Kareklas’s interest in promoting health behaviors arises from his personal interest in public policy and his academic training as a doctoral student (University of Connecticut) in the areas of consumer behavior and advertising. Among his many current projects is one having to do with what he and his co-authors call “Review Fixing Programs;” it describes the many ways in which online retailers manipulate consumer reviews on their websites.

“Large retailers like Amazon often maintain a panel of reviewers who are sent products free-of-charge in exchange for providing reviews of these products on their website,” said Kareklas. This, he said, is a quite different consumer experience from purchasing products. “Consumers expectations tend to increase with the amount they pay, and their level of satisfaction/dissatisfaction is determined by comparing the actual performance of the product against their preexisting expectations.

“Therefore, consumers who pay nothing for a product tend to be highly satisfied with it, and then tend to post highly positive — artificially so — product reviews.” Kareklas’s study also exposes consumer reviews that are hand-picked and edited by online retailers, giving the impression everyone loved the product.

“Our project aims to expose these practices and to illustrate that they are harmful to consumers, and perhaps even to the e-retailers themselves in the long run, as consumers may lose trust in e-retailers engaging in such practices.”

Such areas of study in marketing have expanded along with marketing opportunities in the digital era. “The proliferation of the internet has really empowered both marketers and consumers alike,” said Kareklas. “Marketers can now access consumers all over the world at a fraction of the cost of the pre-digital age. Similarly, consumers now have a wealth of information freely available with a few clicks of their mouse, 24/7.”

This transformation in the way business is done has brought good consumer news, but also new concerns, along with new areas of research. “With the widespread adoption and use of the internet, we are now focusing more of our research attention on electron word-of-mouth communications, specifically, the sharing of information online between consumers about different products and services, or social ideas like vaccination attitudes and intentions, or issues such as racial equality.”

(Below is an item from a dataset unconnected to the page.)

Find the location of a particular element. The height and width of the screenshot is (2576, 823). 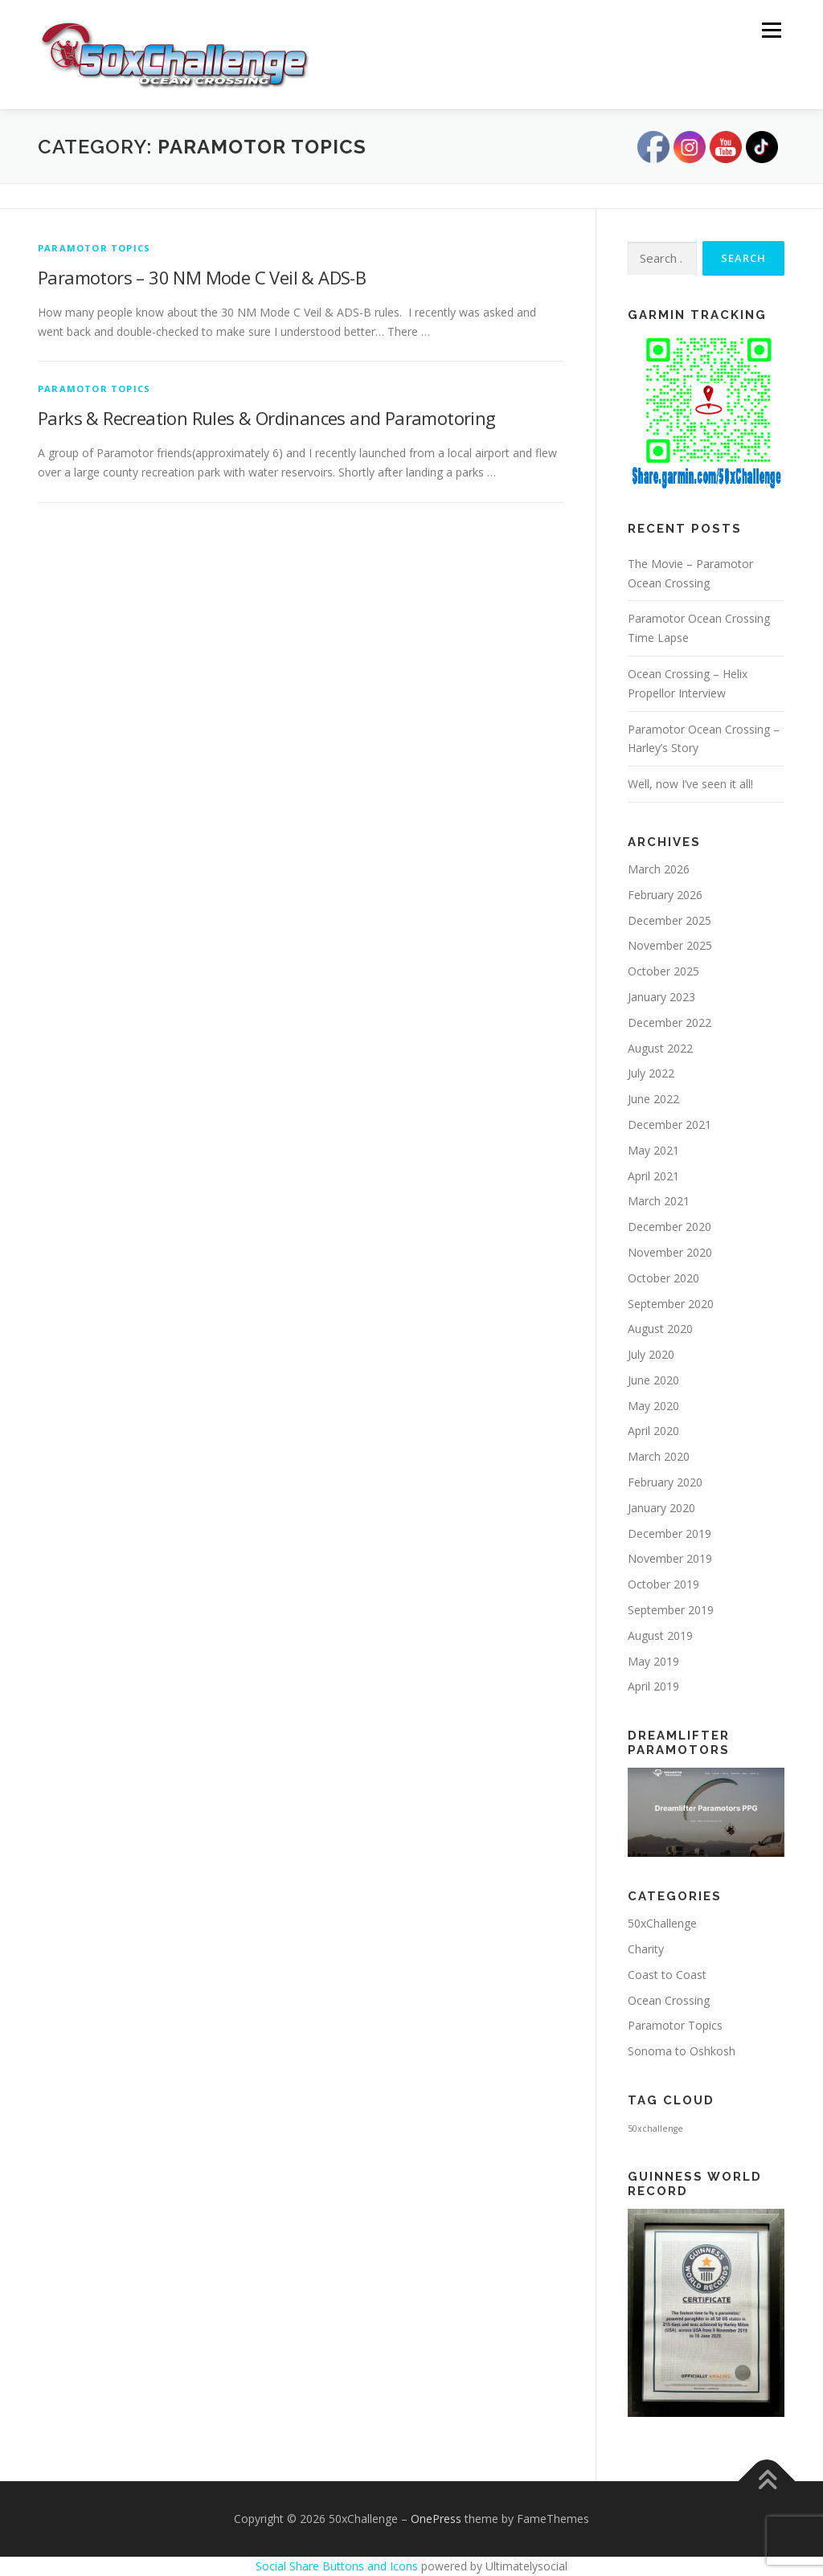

This expands individuals’ opinions well beyond their immediate social circle. “Opinions given online are instantly accessible to others all over the world, presumably forever,” he said. “This has far reaching implications for society and business practices.” He noted clear advantages, such as greater free access to valuable health information, but detrimental aspects, such as information shared to incite riots or to recruit members for terrorist organizations.